Can I export text? - Beginners' Questions

#1

2021-08-12

*

Perhaps a silly question but I have a bunch of text fields acquired via measuring path lengths. I need to clean them up (remove the units) and add up the numbers.

I currently use a tedious workflow of copying svg source and regexing through the file to remove the text that surrounds the numerical values I'm after. I export the remaining numerical values into a text file, and then to Excel to sum them up. So I'm wondering if there is a simpler way to extract these text fields as plain text?

Thanks.

#2

Tyler Durden @TylerDurden⚖

2021-08-13

👍*

Fast and dirty: save as pdf (embed text), open pdf and select all text, copy and paste into spreadsheet.

#3

thx-1138 @thx-1138

2021-08-14

Will try that. Thank you.

#4

Xav @Xav👹

2021-08-15

Is the question "how can I export text", or is it "can I sum all the numeric text values in a document"? If it's the latter then a few lines of JavaScript, saved as a bookmarklet in a web browser, could probably do the job. Open the file in the browser, click the bookmarklet and get given the result.
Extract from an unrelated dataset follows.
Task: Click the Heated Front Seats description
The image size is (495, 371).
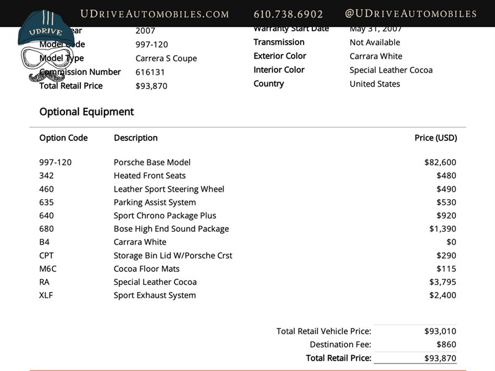Action: coord(150,176)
Even if you need something a bit more complex than that (e.g. a CSV of the values, or only a subset summed) it might still be a simple task in JS. Can you post an example file with some details about what exactly you need to get out at the end of the process?

#5

thx-1138 @thx-1138

2021-08-17

Fair enough @Xav, that is also a valid approach. I'm not as familiar with JavaSript but I'll try to dip my toes into it and see how I can do this. Thanks.

#6

Xav @Xav👹

2021-08-18

If you can post an example file then I'm happy to help with this. For example this bit of code may be all you need (you can try running it in the developer console in the browser with one of your files loaded):

var result = Array.from(document.querySelectorAll('tspan')).reduce((acc, node) => { const value = parseFloat(node.innerHTML); return acc + (isNaN(value) ? 0 : value); }, 0); alert(result);

This includes some rudimentary error checking, but depending on what the text in your files looks like, even that much may not be necessary; or conversely it may require even more error checking to rule out pieces of text that might be interpreted as numbers when they shouldn't be. Without knowing more about the structure of the file, and what exactly you want to achieve, it's hard to say whether using JS would be (relatively) trivial, or would quickly become complex.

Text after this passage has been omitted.